Questionada pela reportagem, o governo de Pernambuco não respondeu se seria possível utilizar, parte da arrecadação da ilha com a Taxa de Preservação Ambiental – cobrada diariamente de todos os visitantes – para reativar a maternidade da ilha. Em 2014, segundo informações obtidas via Lei de Acesso à Informação, a arrecadação com a taxa foi de quase R$ 16 milhões.
‘E a fome de madrugada?’
Laisy Francine teve seu primeiro filho há um mês, acompanhada da irmã e do sobrinho de um ano. Ela falou com a reportagem da BBC Brasil pouco antes de dar à luz Arthur. “Não tenho o que falar do hotel, o pessoal é atencioso. Só do que tenho que reclamar é terem me tirado do conforto da minha casa e da minha família. A situação é muito ruim”, disse, ansiosa, ao telefone.
Segundo Laisy, que não tem parentes com quem se hospedar em Recife, uma assistente social em Noronha chegou a negar sua solicitação de hospedagem no hotel, com a justificativa de “corte de gastos”. “Fiquei logo nervosa, comecei a chorar”, lembra.
A Coordenadoria de Assistência Social nega que um corte de gastos tenha sido o motivo da negativa inicial, mas Laisy afirma que teve que insistir para conseguir a hospedagem. “Nunca vi isso. Até no interior mais brabo de Pernambuco tem maternidade. Eu ameacei ir na Justiça, procurar meus direitos. Dias depois me disseram que ‘depois de muitos argumentos’ conseguiram hotel pra mim.”
Com a gravidez, ela teve de deixar o emprego de vendedora de sorvete, em que ganhava R$ 50 por dia. Sua mãe, que tem uma barraca de praia, envia dinheiro semanalmente para as despesas das irmãs.
“Se eu não tivesse minha mãe, como eu ia fazer? Vê só o que eles não estão passando lá pra mandar esse dinheiro pra a gente. Ela manda de pouco em pouco, mas já gastei de R$ 5 mil a R$ 7 mil”, afirma.
“Tem vezes que a comida não é boa, então eu vou e boto do meu dinheiro. Tem coisas que não gosto de comer, então não como. E aquela fome de madrugada? Porque mulher grávida come que só a moléstia.”
A assistente social que se encarrega da assistência às mães em Recife, Talita Lima, diz que não é comum receber queixas relativas à angústia das gestantes.
“Algumas delas já colocaram questões no hotel, como lençóis que precisam trocar mais vezes, a comida que acham que pode estar mais gordurosa. Procuramos o pessoal do hotel para conversar e resolver as situações”, disse à BBC Brasil.
Todas as mães com quem a reportagem conversou, no entanto, reclamaram do custo emocional de serem separadas de suas famílias, com pouco dinheiro e poucas opções de lazer no último período da gestação.

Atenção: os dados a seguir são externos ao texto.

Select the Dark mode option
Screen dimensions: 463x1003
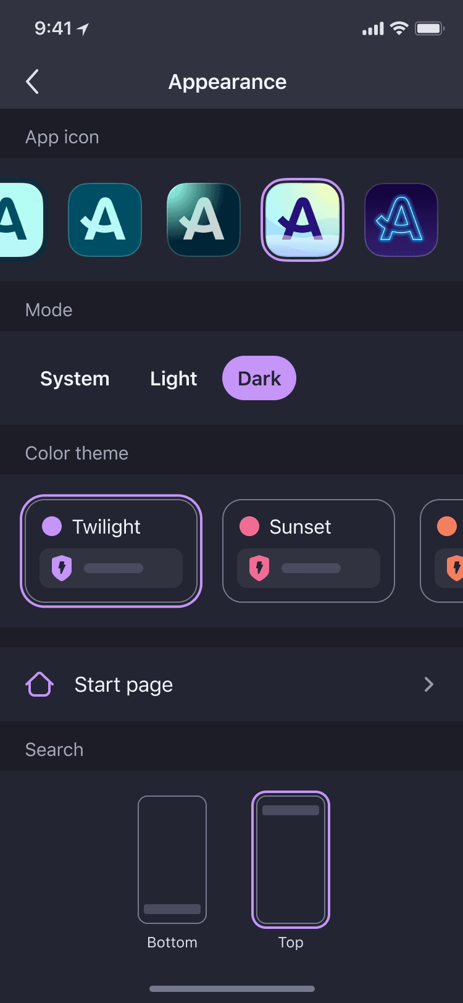click(x=259, y=378)
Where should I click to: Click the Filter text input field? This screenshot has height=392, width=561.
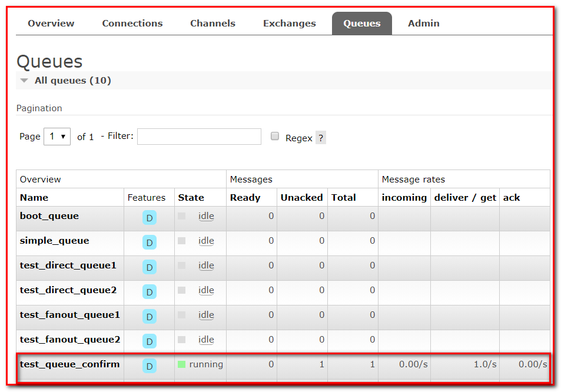tap(199, 137)
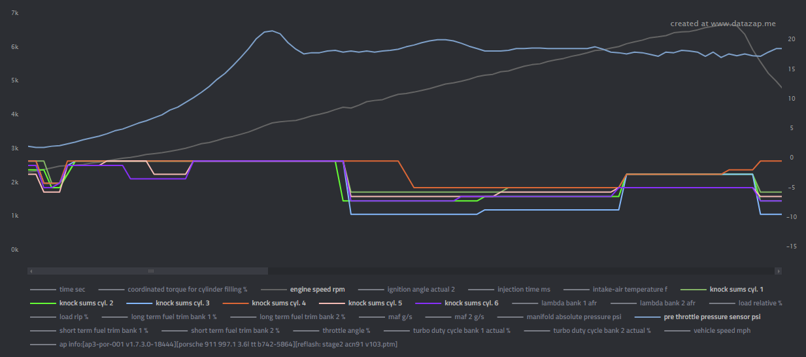Toggle knock sums cyl. 1 legend entry
The width and height of the screenshot is (806, 357).
pyautogui.click(x=736, y=289)
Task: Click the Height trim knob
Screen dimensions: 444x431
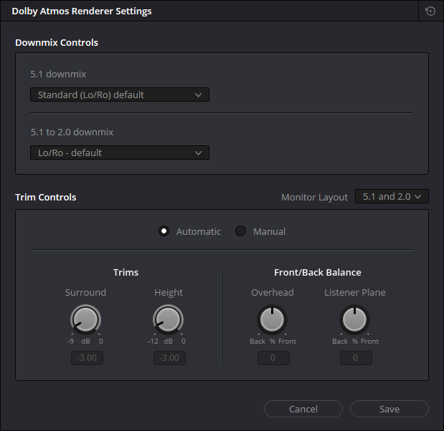Action: [x=168, y=319]
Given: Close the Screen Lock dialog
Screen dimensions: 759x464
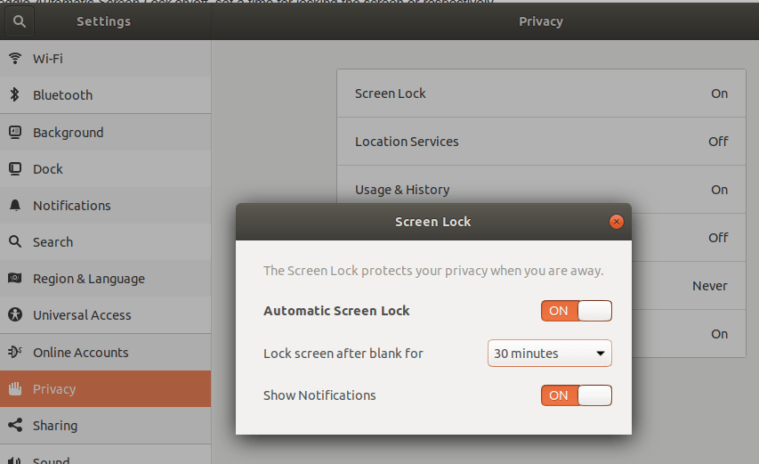Looking at the screenshot, I should tap(617, 222).
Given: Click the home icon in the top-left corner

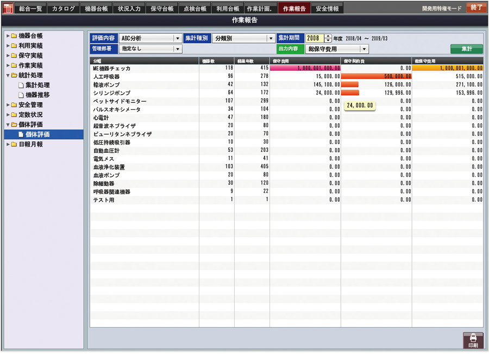Looking at the screenshot, I should tap(6, 8).
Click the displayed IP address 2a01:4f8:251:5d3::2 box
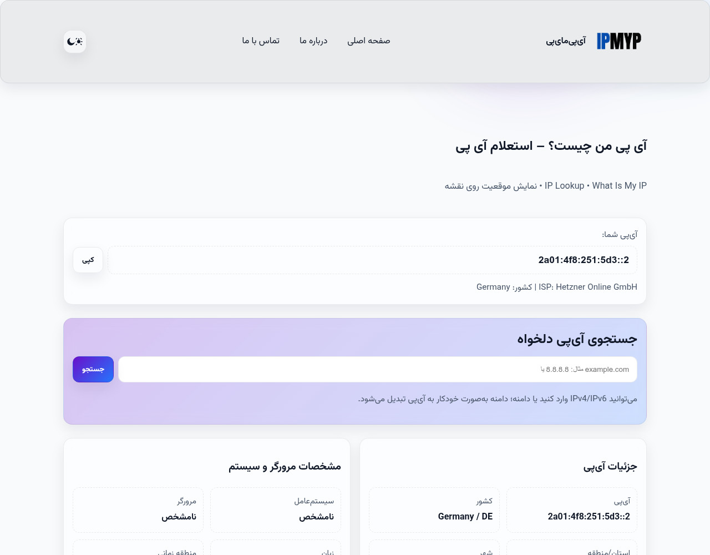Screen dimensions: 710x555 coord(372,260)
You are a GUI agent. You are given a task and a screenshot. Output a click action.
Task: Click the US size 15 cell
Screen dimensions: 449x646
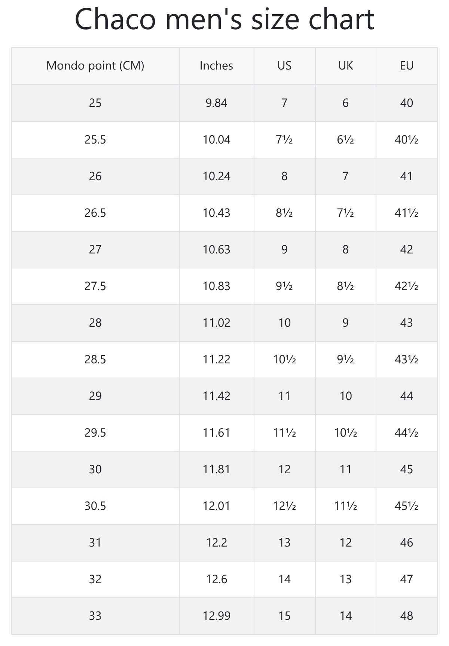(x=284, y=616)
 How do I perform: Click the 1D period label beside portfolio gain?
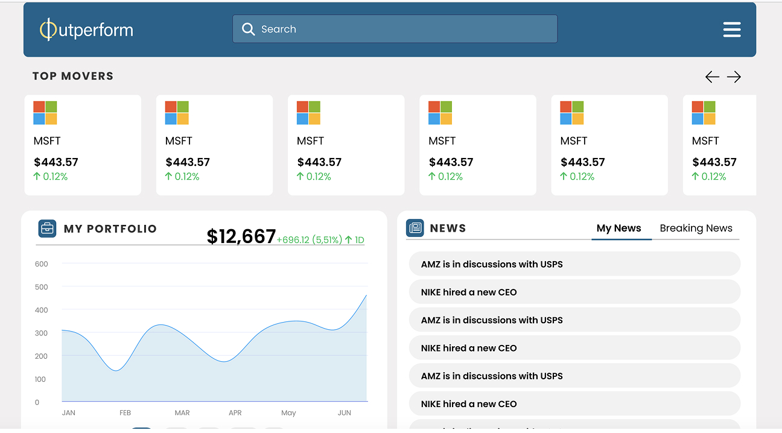[359, 240]
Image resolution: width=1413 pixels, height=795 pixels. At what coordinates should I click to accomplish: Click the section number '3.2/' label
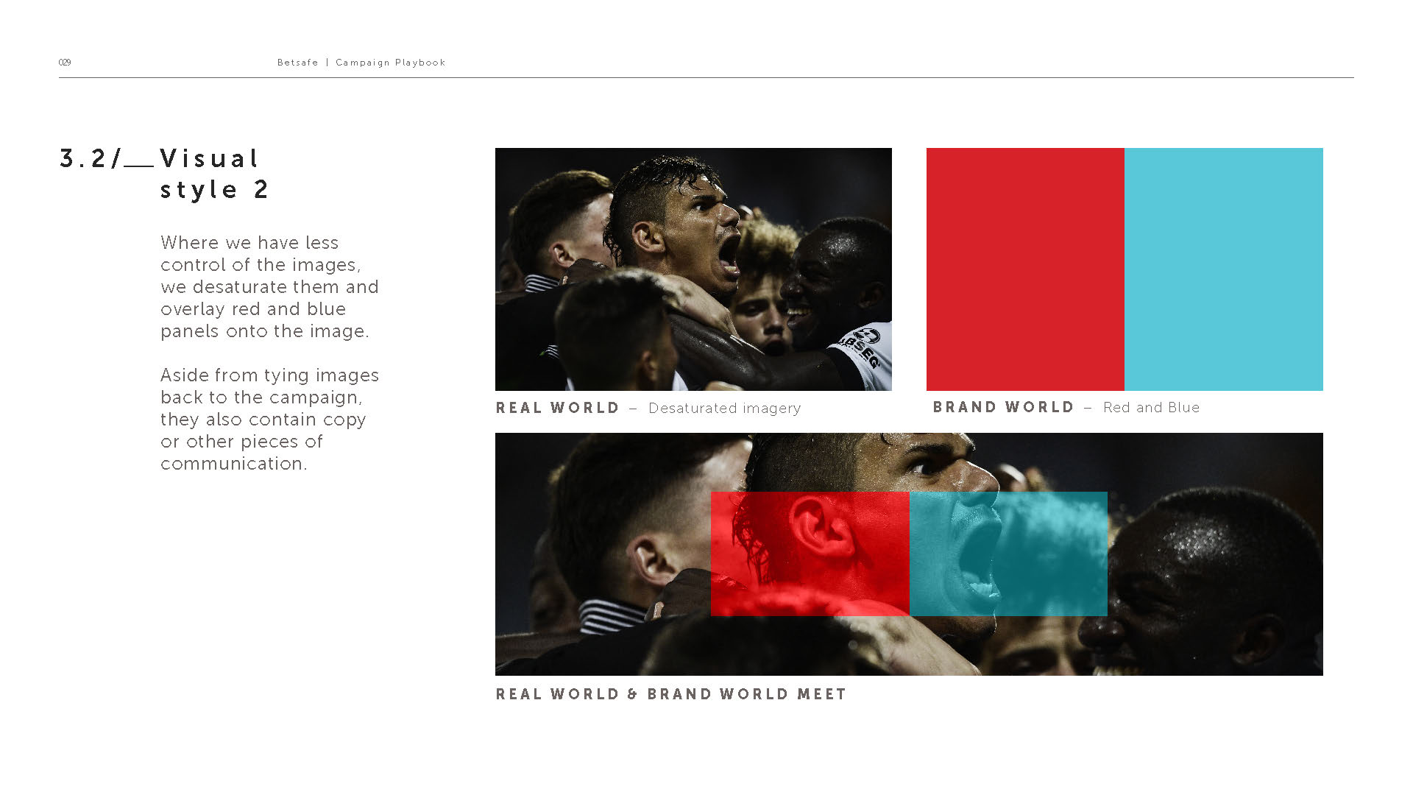(x=90, y=158)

“Se a pessoa não for forte, ela entra em uma depressão muito profunda, porque para sair aqui tem que ter muito dinheiro. Eu não sei andar aqui, tenho que sair de táxi”, disse Laisy.
‘Nó de Noronha’
Alan Schvarsberg, diretor do filme Ninguém nasce no Paraíso, acredita que a expressão “nó de Noronha”, que aprendeu na ilha, pode ajudar a explicar o porquê de as reclamações das mulheres nem sempre chegarem às autoridades.

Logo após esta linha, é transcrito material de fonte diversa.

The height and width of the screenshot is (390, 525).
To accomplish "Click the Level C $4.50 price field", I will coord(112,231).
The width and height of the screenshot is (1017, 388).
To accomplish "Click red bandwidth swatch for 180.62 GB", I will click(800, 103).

“O ‘nó de Noronha’ expressa a relação de interdependência da comunidade diante da realidade de viver numa ilha. Pelo fato de tudo vir do continente, até a água potável, as pessoas todas se conhecem e dependem umas das outras e da administração. Então há o receio de falar alguma coisa e sofrer represálias”, afirma.
“A meu ver, esta é uma forma de extermínio muito perversa da população local. As mulheres podem registrar seus filhos, nascidos em Recife, como noronhenses, mas a gestação está se tornando algo muito traumático. Isso está fazendo com que, pouco a pouco, menos mulheres queiram engravidar”, afirma.
Mesmo animada com a chegada do bebê, Laisy afirma que vai pensar duas vezes antes de dar a ele um irmão ou irmã.
“Eu gosto muito de criança, mas para passar isso de novo eu não quer ter filho mais não, Deus me livre. Só se vier morar aqui fora”, diz.